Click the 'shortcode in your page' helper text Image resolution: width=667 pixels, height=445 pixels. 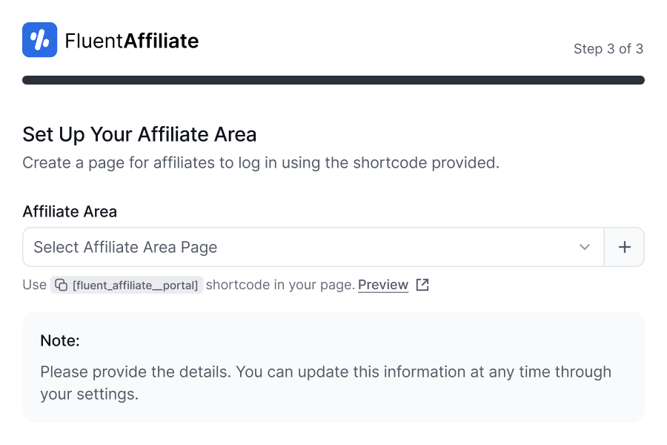[280, 285]
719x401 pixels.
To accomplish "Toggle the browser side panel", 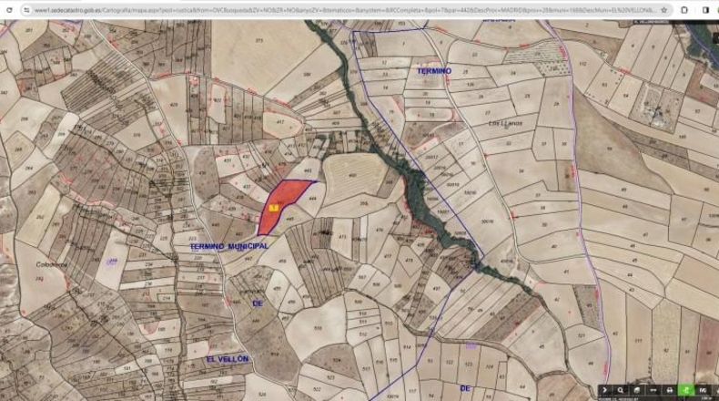I will click(705, 10).
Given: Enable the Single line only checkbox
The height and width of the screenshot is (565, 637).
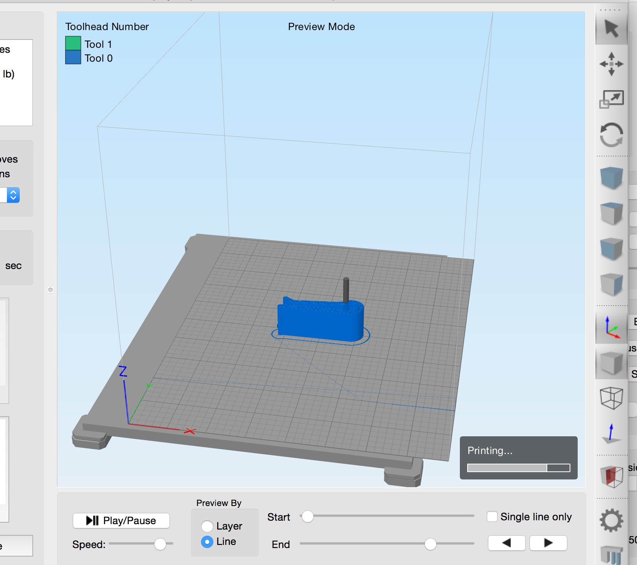Looking at the screenshot, I should coord(492,516).
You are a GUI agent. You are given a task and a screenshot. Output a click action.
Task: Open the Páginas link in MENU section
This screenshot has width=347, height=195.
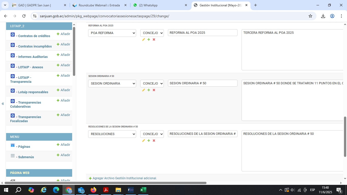click(24, 147)
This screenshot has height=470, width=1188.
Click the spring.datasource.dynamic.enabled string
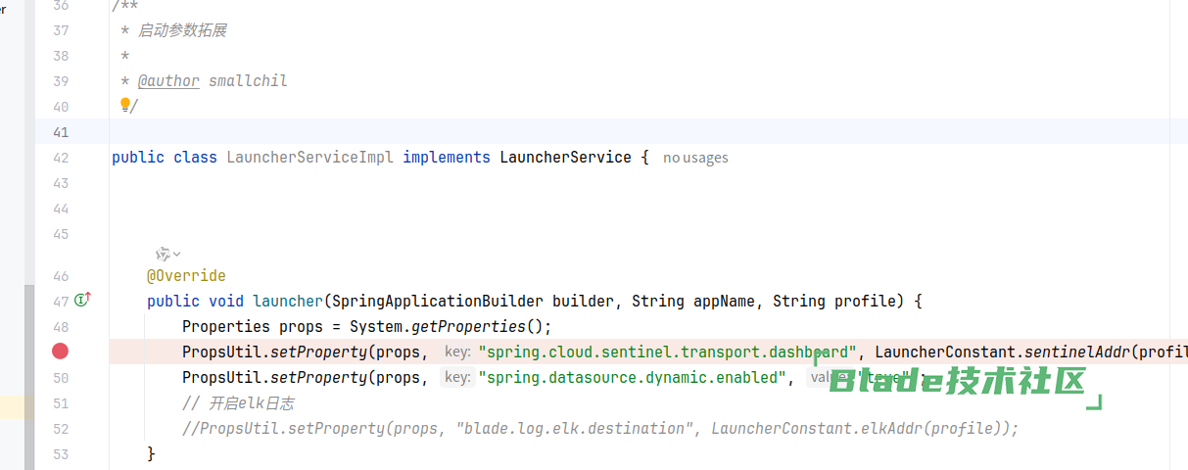pos(632,378)
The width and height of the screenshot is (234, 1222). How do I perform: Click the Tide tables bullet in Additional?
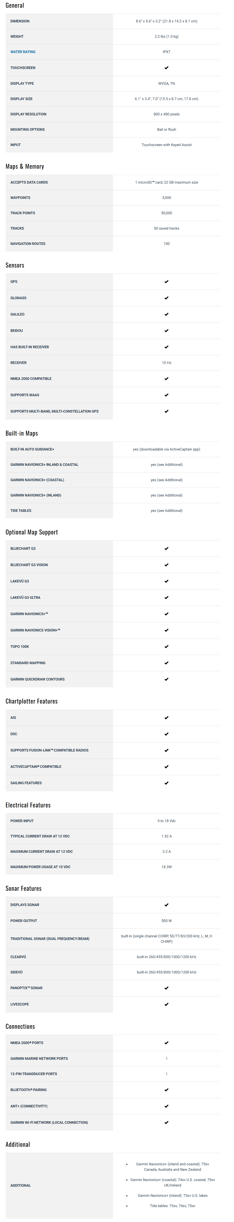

———

§ Task prompt
Starting at the line that holds "This screenshot has width=347, height=195.", write out every remaining line of the material above exactly as it appears. Pictures should not be copied.

§ Written response
This screenshot has width=347, height=195.
click(24, 147)
This screenshot has height=470, width=1188.
Click the spring.datasource.dynamic.enabled string
pos(632,378)
The width and height of the screenshot is (234, 1222). How do I perform: Click the Tide tables bullet in Additional?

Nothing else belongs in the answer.